What is being asked: Copy the entries below word for word, from the first to the last.

Data for the task:

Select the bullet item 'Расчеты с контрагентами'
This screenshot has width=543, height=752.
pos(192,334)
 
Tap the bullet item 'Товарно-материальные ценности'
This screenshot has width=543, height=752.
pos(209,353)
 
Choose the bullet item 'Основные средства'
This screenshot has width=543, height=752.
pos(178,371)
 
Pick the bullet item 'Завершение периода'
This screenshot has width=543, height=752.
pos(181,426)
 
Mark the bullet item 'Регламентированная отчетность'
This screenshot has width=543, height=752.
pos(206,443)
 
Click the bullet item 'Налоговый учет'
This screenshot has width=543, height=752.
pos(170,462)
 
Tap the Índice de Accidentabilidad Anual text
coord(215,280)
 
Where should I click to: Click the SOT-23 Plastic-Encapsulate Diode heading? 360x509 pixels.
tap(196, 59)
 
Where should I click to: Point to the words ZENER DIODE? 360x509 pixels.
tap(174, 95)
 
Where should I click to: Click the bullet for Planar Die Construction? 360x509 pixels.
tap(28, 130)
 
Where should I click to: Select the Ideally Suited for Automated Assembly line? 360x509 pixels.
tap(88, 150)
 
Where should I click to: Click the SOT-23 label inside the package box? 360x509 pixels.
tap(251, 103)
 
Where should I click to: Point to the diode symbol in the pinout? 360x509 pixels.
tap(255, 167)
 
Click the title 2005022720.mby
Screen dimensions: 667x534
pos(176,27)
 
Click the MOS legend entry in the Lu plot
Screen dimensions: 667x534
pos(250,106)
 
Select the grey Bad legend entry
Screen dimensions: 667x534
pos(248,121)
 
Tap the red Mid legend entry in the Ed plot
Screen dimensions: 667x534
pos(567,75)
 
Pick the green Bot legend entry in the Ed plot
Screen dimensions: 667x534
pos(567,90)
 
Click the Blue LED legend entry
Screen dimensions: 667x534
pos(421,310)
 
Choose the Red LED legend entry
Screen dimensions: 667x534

Solution to this task:
Select the bullet item 'Расчеты с контрагентами'
This screenshot has width=543, height=752.
pos(192,334)
 
Tap the bullet item 'Товарно-материальные ценности'
This screenshot has width=543, height=752.
pos(209,353)
 
Choose the bullet item 'Основные средства'
This screenshot has width=543, height=752.
pos(178,371)
 
Pick the bullet item 'Завершение периода'
This screenshot has width=543, height=752.
pos(181,426)
 
Mark the bullet item 'Регламентированная отчетность'
This screenshot has width=543, height=752.
pos(206,443)
 
Click the bullet item 'Налоговый учет'
This screenshot has width=543, height=752.
pos(170,462)
 
Tap the Índice de Accidentabilidad Anual text
coord(215,280)
 
Where should I click to: Click the SOT-23 Plastic-Encapsulate Diode heading? 360x509 pixels.
tap(196, 59)
 
Where should I click to: Point to the words ZENER DIODE? 360x509 pixels.
tap(174, 95)
 
Where should I click to: Click the bullet for Planar Die Construction? 360x509 pixels.
tap(28, 130)
 
Where should I click to: Select the Ideally Suited for Automated Assembly line? 360x509 pixels.
tap(88, 150)
 
Where should I click to: Click the SOT-23 label inside the package box? 360x509 pixels.
tap(251, 103)
 
Where should I click to: Point to the diode symbol in the pinout? 360x509 pixels.
tap(255, 167)
 
Click the title 2005022720.mby
Screen dimensions: 667x534
pos(176,27)
 
Click the MOS legend entry in the Lu plot
Screen dimensions: 667x534
pos(250,106)
 
Select the grey Bad legend entry
Screen dimensions: 667x534
pos(248,121)
 
Tap the red Mid legend entry in the Ed plot
Screen dimensions: 667x534
pos(567,75)
 
Pick the green Bot legend entry in the Ed plot
Screen dimensions: 667x534
pos(567,90)
 
Click the Blue LED legend entry
Screen dimensions: 667x534
pos(421,310)
 
Choose the Red LED legend entry
Screen dimensions: 667x534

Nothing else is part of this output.